Visualization on Graham
All of what you need to know about running Paraview or VisIt on Graham is presented in Graham Visualization.
The general idea is that you run / interact with VisIt/Paraview on your local machine, while have the computing done on Graham. This provides the advantages of:
- not needing to transfer many and/or large data files to your local machine
- running VisIt/ParaView on many processors with a large amount of available memory.
The link above provides a fairly thorough guide to getting up-and-running, just remember to replace cedar with graham where appropriate.
Keep in mind that the requested processors go through a slurm allocation (salloc), and so the more processors that you request, the longer that you will have to wait before receiving the allocation.
VisIt
Note: as of Jan 2018:
- you must use VisIt 2.13
- it is unclear how to take advantage of GPU accelerations
- requesting more than one processor results in excessively long wait times
More information can be gathered at VisIt.
Host Profile Notes
Increasing available memory
When setting up the host profile to remotely connect to Graham, you will want to add a few additional flags that are not mentioned on the Sharncet webpage. In particular, under
Launch Profiles -> Parallel -> Advanced
, there is a box for Launcher Arguments, in which you will add your --account=def-accountName
, you will also want to include
--mem-per-cpu=4G
. Without the memory flag, it will default to only requesting 256M, and will likely crash whenever you try to plot anything with moderate resolution.
Paraview
Note: as of Jan 2018:
- you must use ParaView 5.3.0 when using CPU-based computation on Graham
- you must use ParaView 5.4.0 when using GPU-based computation on Graham
See the Compute Canada Visualization page for further updates and details.
More information can be gathered at ParaView.
Mapped netcdf SPINS file
Netcdf files need their data be represented on a rectilinear grid. Mapped (curvilinear) coordinates are accomplished by writing additional fields to which a visualization software can later designate as the correct grid. In the case of mapped SPINS files converted into a netcdf file (through spins2netcdf) this additional field is called zc (for the z-coordinate or curvilinear z). Below are the steps required to plot a field with the correct mapping.
ParaView
- Read in netcdf file and select the Output Type: Structured
- Unselect the checkbox for Spherical Coordinates (this seems to only sometimes be necessary)
- Click Apply
- In the Pipeline, select the file just opened and apply the calculator filter to it (either select the calculator icon, or under Tools->Common in menu bar)

Direction: In the Graham visualization guide above, condense the paragraph that begins "Netcdf files need their data" into a short bulleted list that keeps its main facts.

Data provided:
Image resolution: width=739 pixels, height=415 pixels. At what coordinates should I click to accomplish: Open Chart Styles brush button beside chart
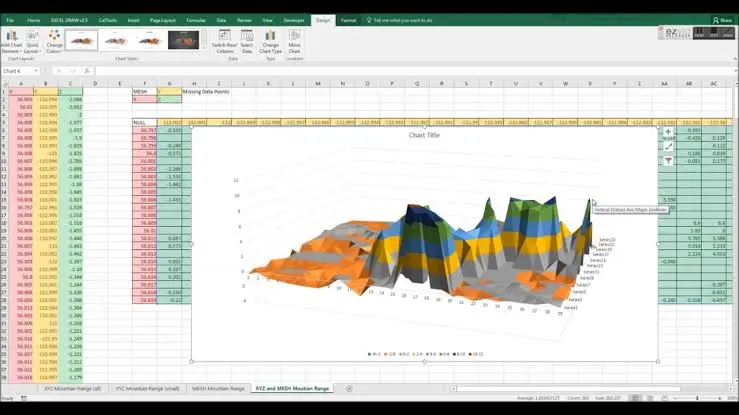[x=668, y=146]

Result of this task:
- Netcdf files require their data to be on a rectilinear grid.
- Mapped (curvilinear) coordinates are handled by writing additional fields that visualization software can later designate as the correct grid.
- For mapped SPINS files converted to netcdf through spins2netcdf, this field is called zc (the z-coordinate, or curvilinear z).
- The steps for plotting a field with the correct mapping come next.